Following on from similar action taken against Ticketek, DoorDash and CommBank by the Australian Communications and Media Authority (ACMA), the rideshare and food delivery company was fined $412,500 for breaching Australian spam laws.
The investigation found Uber sent more than two million marketing emails to customers on a single day in January as part of an advertising campaign for an alcohol home delivery service.
Those emails were without an unsubscribe facility and were sent out to more than 500,000 customers who had previously unsubscribed.
The ACMA investigation found the breaches occurred because Uber mischaracterised the emails as non-commercial.
ACMA chair Nerida O'Loughlin labelled it unacceptable for a company like Uber, which conducts high volume marketing, not to have robust systems in place to consistently and accurately categorise consumer messages.
"In this case, an avoidable error has led to more than two million messages being sent without a way for people to unsubscribe," O'Loughlin said in a statement.
"This error was compounded by the fact that half a million of those messages were sent to people who had previously opted out.
"Consumers are fed up with their wishes not being respected.

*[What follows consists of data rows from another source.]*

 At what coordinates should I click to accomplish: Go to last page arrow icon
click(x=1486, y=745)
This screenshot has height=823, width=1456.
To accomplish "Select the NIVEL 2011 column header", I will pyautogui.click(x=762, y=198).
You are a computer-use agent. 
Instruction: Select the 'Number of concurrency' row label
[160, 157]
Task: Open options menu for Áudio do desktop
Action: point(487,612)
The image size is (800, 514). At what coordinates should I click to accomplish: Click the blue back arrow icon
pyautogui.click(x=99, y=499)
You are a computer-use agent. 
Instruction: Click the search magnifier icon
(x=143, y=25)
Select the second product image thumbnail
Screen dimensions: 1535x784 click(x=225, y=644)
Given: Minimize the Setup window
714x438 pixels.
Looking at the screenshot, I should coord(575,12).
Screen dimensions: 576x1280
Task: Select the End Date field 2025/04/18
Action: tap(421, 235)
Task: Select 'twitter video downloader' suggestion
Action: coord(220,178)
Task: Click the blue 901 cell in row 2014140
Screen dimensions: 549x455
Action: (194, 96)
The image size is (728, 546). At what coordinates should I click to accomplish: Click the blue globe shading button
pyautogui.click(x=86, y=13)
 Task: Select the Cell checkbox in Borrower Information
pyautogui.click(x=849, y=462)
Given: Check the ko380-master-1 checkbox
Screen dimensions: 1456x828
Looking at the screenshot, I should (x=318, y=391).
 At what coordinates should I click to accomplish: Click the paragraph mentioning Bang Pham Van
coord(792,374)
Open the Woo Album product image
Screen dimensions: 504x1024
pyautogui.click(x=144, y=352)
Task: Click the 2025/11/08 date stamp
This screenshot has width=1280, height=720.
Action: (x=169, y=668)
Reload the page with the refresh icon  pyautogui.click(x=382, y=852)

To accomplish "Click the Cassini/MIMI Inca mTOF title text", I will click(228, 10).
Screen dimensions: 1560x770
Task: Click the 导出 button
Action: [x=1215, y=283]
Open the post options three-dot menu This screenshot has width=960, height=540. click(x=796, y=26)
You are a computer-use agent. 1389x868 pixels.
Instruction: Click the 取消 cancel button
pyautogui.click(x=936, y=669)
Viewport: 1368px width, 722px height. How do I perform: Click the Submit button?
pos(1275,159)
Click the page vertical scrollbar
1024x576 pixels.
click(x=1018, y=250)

People rightly expect to have choice over who contacts them for marketing purposes."
In a statement Uber said the emails had been sent in mistake.
"Simply put, we made a mistake in sending out these marketing emails, and we worked collaboratively with ACMA to address and resolve it," a spokesperson said.
"We apologise to everyone who was impacted by this oversight. We take seriously our obligations under the Spam Act, and we have introduced additional measures to prevent this from happening again."
The Spam Act requires businesses to have consent before they can send direct electronic marketing messages to consumers.
Businesses must also provide recipients with the option to unsubscribe within messages.
"We are actively monitoring Uber's compliance and will not hesitate to take stronger action if it doesn't comply in the future," O'Loughlin said.
"This is a warning to all businesses conducting e-marketing that they should be actively and regularly reviewing their marketing to ensure it is compliant."
"We are particularly concerned about direct marketing that involves gambling, alcohol and 'buy-now, pay-later' products and services that may lead to significant harm for people in vulnerable circumstances."
ACMA is cracking down on compliance of the Spam Act, with Australian businesses paying $11 million in spam and telemarketing breach penalties over the last 18 months.